According to the excerpt about studying in Glasgow, which two subjects did the writer choose at Glasgow University?

> [Excerpt provided]:
((
Despite dropping out, the dean of UCL gave me a glowing reference and I was able to attend Glasgow University. I decided to study what I wasn’t good at but wanted to be: literature. And philosophy. My mathematical brain made philosophy fun, like a puzzle. I loved my time there.
I dropped out again, after two years, because I had a job singing and writing songs in a pop group. When I arrived in Glasgow, the Postcard label was in its full pomp and record company A&R folk were up from London most weekends looking for the next Orange Juice. There was a wonderful peer pressure in the city. Nico’s was the place on Sauchiehall Street, the Art School was just across the street. So if you were in Nico’s and wanted to make friends, you had to be doing something creative. I got lucky early, met good people, and before you know it, I’m on stage with a band, singing my songs. I still sing many of those songs now.
))
Dataset entries
((
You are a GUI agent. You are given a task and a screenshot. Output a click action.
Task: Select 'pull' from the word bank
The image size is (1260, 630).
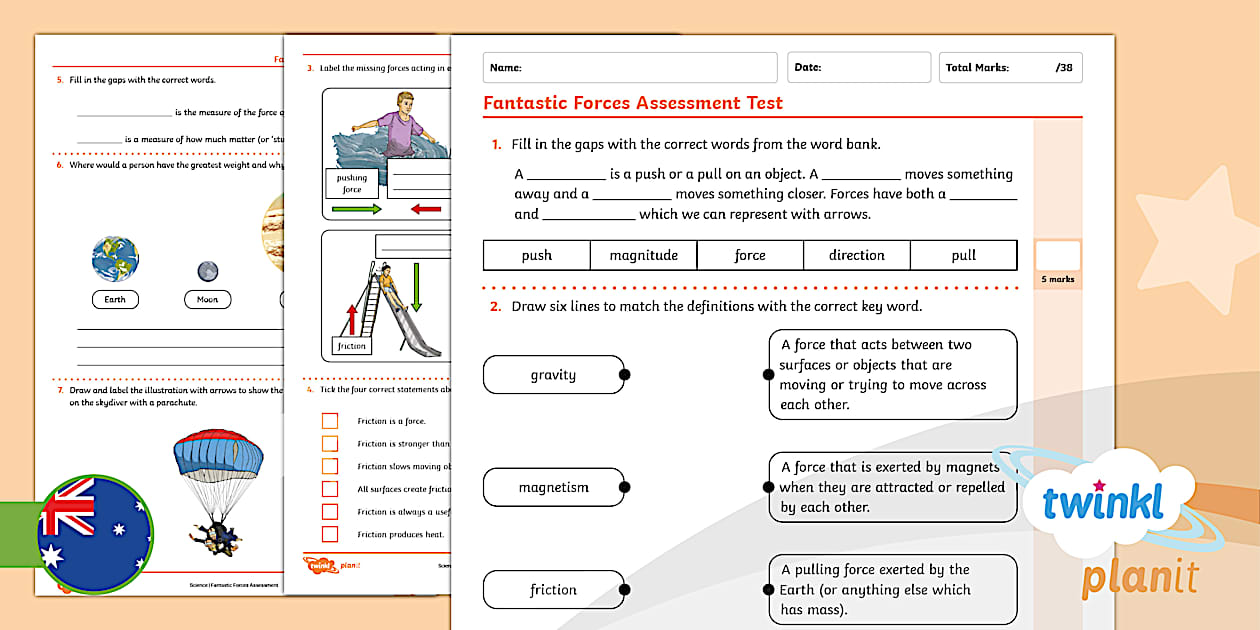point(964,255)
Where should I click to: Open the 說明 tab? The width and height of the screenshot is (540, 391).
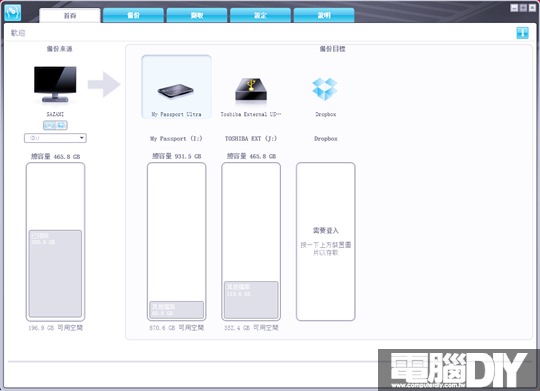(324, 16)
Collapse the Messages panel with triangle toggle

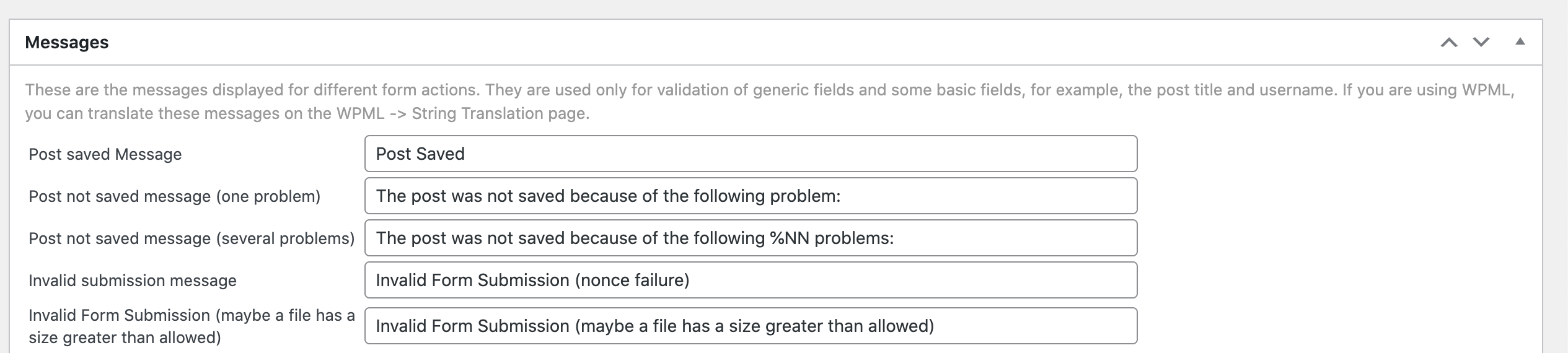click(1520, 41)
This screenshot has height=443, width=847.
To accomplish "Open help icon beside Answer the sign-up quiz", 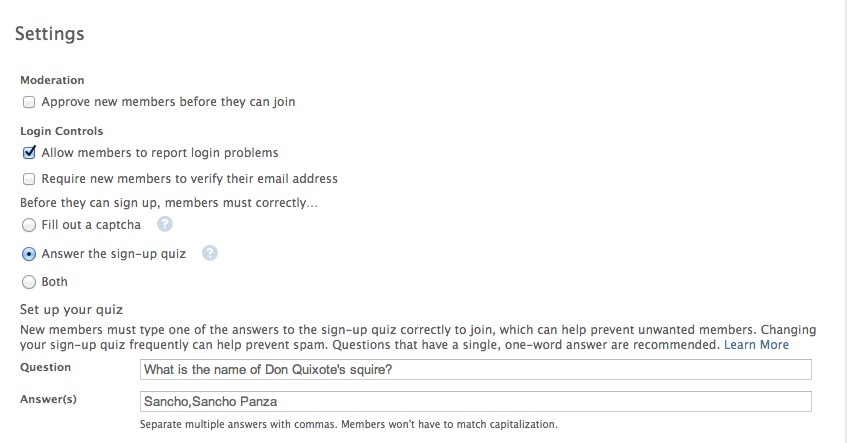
))
> [The reply]:
Literature and philosophy.